[PROBLEM DETAILS]: Rewrite every line of the material below, replacing "Task" with "Goal" wherever it appears and leaving everything else unchanged. Leave the pictures out of your answer.

-- Start of GIVEN ENTRIES --

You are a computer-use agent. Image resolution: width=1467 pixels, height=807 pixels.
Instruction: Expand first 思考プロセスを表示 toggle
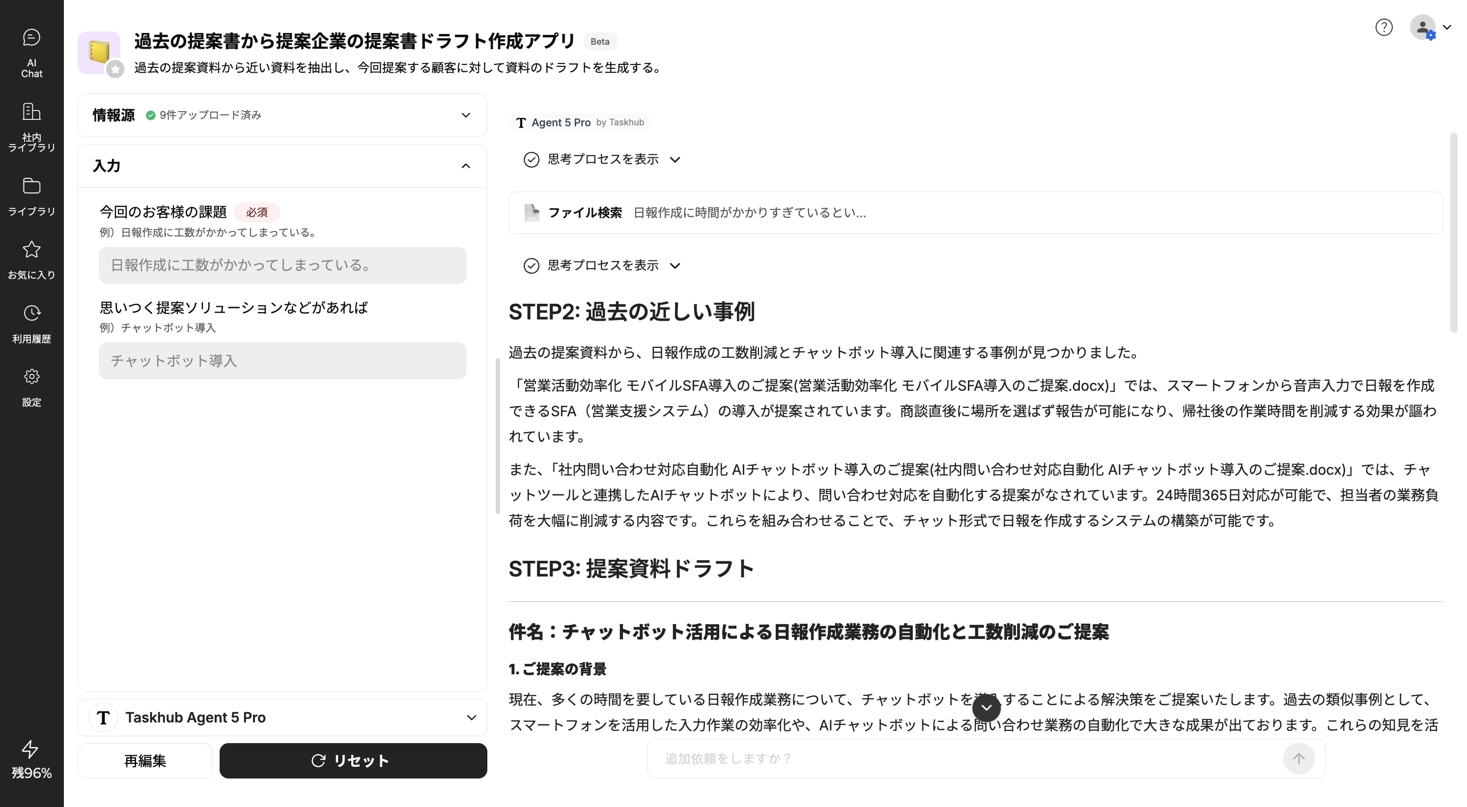[x=603, y=159]
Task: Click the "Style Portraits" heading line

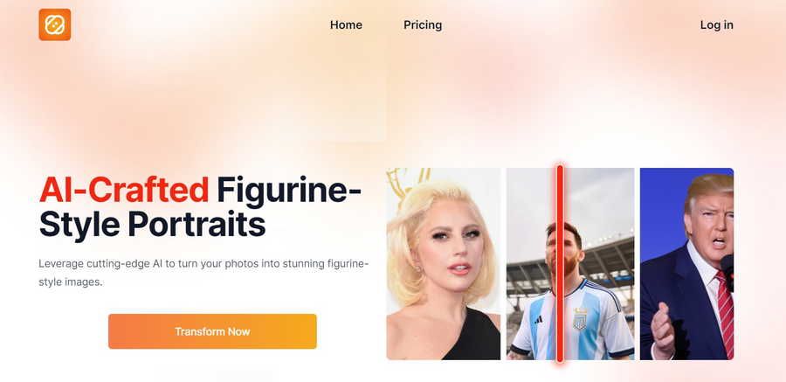Action: pos(152,225)
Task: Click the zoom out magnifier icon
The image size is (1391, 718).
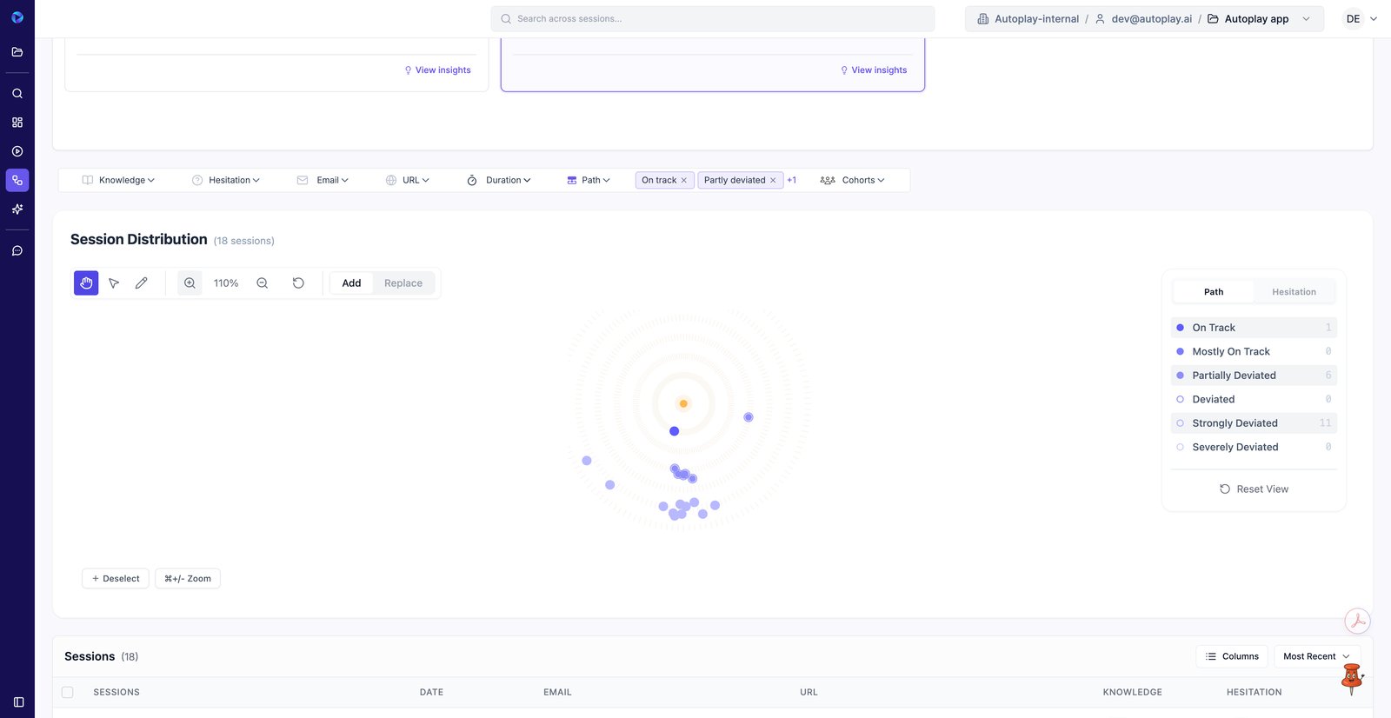Action: point(263,283)
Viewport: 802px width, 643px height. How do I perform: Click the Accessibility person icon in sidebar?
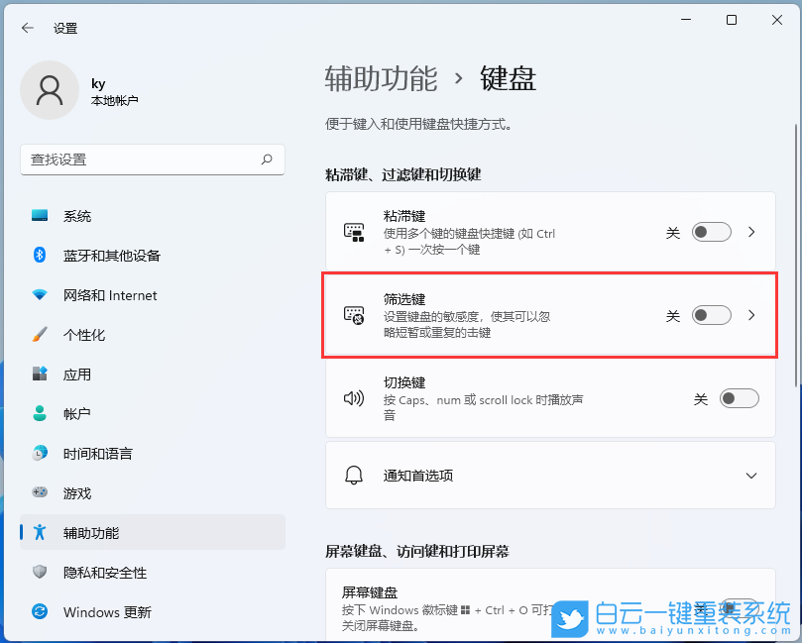click(x=39, y=532)
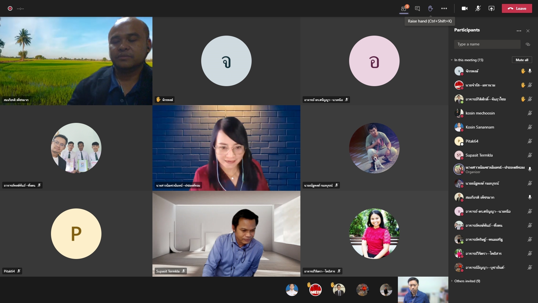Open Participants panel more options ellipsis
The width and height of the screenshot is (538, 303).
[519, 31]
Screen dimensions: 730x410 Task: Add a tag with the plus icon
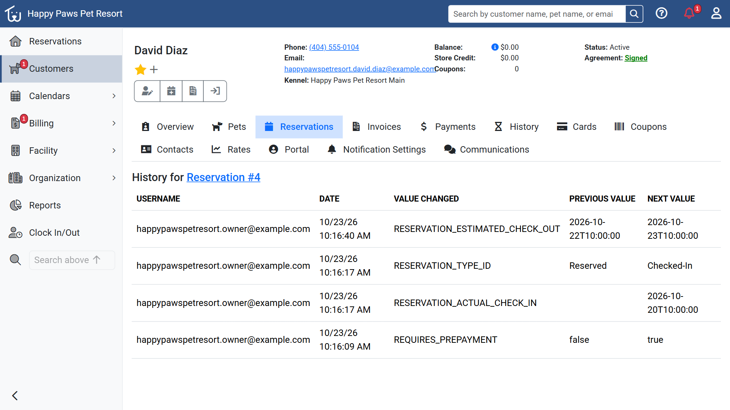[x=154, y=69]
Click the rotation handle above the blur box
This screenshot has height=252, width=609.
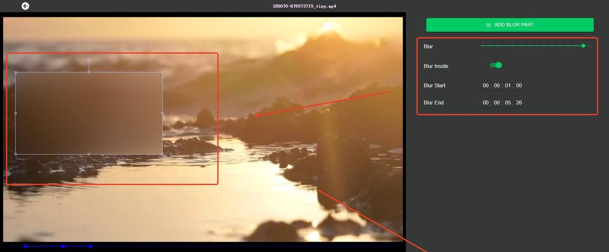(89, 60)
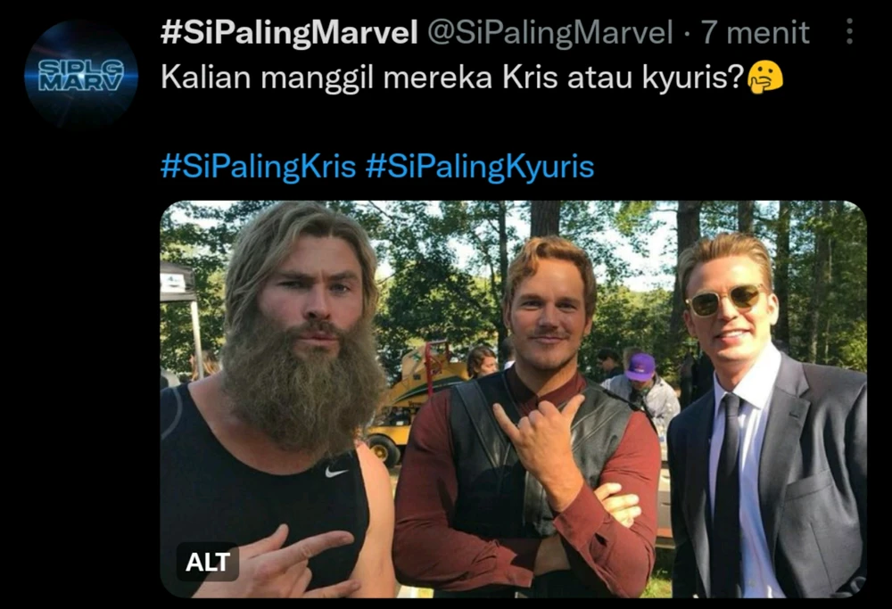Open the SIPLG MARV profile avatar
This screenshot has height=609, width=892.
pyautogui.click(x=81, y=74)
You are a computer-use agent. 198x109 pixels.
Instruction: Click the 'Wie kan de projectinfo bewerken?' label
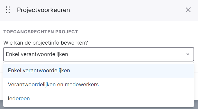46,43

-- End of GIVEN ENTRIES --

[RESULT OF THIS EXERCISE]:
You are a computer-use agent. Image resolution: width=1467 pixels, height=807 pixels.
Instruction: Expand first 思考プロセスを表示 toggle
[x=603, y=159]
Goal: Click the "Style Portraits" heading line

Action: pos(152,225)
Goal: Click the zoom out magnifier icon
The image size is (1391, 718).
Action: point(263,283)
Viewport: 802px width, 643px height. How do I perform: Click the Accessibility person icon in sidebar?
click(x=39, y=532)
Open Participants panel more options ellipsis
The width and height of the screenshot is (538, 303).
[519, 31]
Screen dimensions: 730x410 Goal: Add a tag with the plus icon
[x=154, y=69]
Click the rotation handle above the blur box
This screenshot has height=252, width=609.
(89, 60)
Open the SIPLG MARV profile avatar
This screenshot has height=609, width=892.
pyautogui.click(x=81, y=74)
You are a computer-use agent. 198x109 pixels.
Instruction: Click the 'Wie kan de projectinfo bewerken?' label
46,43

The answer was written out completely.